10. User-Generated Spam
Site appears to contain spammy user-generated content. The problematic content may appear on forum pages, guestbook pages, or user profiles.
What to Do?
This penalty often catches people off-guard. What it means is that you have visitors leaving spam comments in your blog or forum or other user generated areas.
Google can use different methods to determine that this is happening, but usually you will see it when users leave gibberish, links to sites that sell things, profile links or multiple links per comment that lead to sites seem as spammy or irrelevant.
The best thing to do is clean up the spam and put in methods to prevent it from happening again like moderated comments, community flagging and verified registration.
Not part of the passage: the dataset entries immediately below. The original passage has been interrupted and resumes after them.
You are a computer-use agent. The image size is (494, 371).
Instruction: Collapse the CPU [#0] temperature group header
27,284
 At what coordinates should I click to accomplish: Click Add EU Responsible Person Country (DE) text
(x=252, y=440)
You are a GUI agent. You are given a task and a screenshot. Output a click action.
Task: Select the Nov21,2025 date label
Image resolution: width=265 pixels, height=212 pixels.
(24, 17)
Unmoderated user-generated content is a quick way to a Google penalty, so make sure you are checking in on your UGC and if you are going to implement a new site section that has the potential for UGS that you are prepared to prevent and combat it!
Penalties Addressed Now What?
After you have addressed your penalties you will be eligible to submit a reinclusion request. We won’t go over that today as this has already been covered, but here are a few things to think about before hitting that submit button.
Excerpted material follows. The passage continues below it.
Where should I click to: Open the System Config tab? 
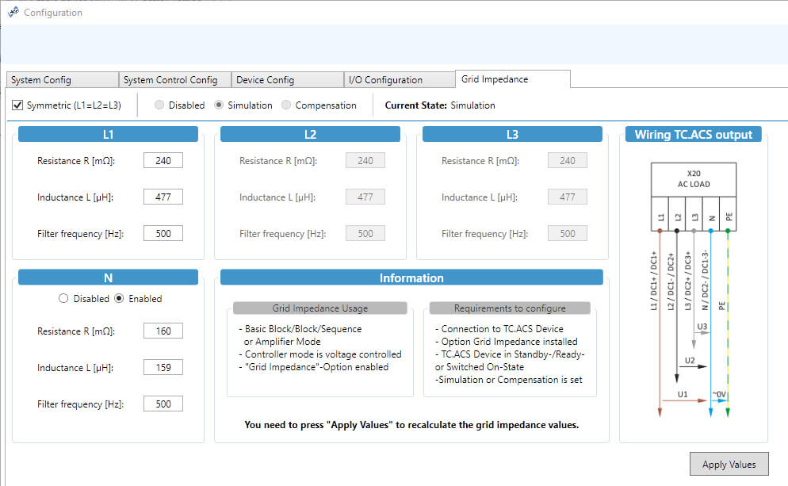click(x=41, y=80)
Make sure you have put everything in the request you are required to and if a file such as a spreadsheet is needed, do not send one, it won’t be opened. Instead, put that information in Google docs and send a link to share with the Webspam team.
Make sure you have actively made efforts to correct the issue. This doesn’t mean just eliminate the issue, such as shutting off comments, closing down your subdomain, or disavowing all links. Google wants to know you put some time and sweat into trying to fix things, so fix, submit, wait for reinclusion, then if you want shut down anything you want.
Google wants to know it isn’t going to happen again, so make sure you have put some safeguards in place, fired the bad SEO team, removed the links, whatever it happens to be that tells Google; “Hey, we are sorry. We know we are bad. We won’t do it again!” If you want them to take you seriously, they have to know you mean it when you say it is fixed.
So show them you can follow their rules, you are really sorry and it won’t, won’t, won’t, happen again and you just might get your site or pages back to where they belong.
If you don’t get a positive answer to your reconsideration request, by all means do not keep resubmitting. Hire a professional with a successful track record to help you figure out what you did wrong the first time, because if you keep submitting without fixing what the issue is, Google may stop listening and nothing is worse than an ex who stopped taking your calls, asking for forgiveness.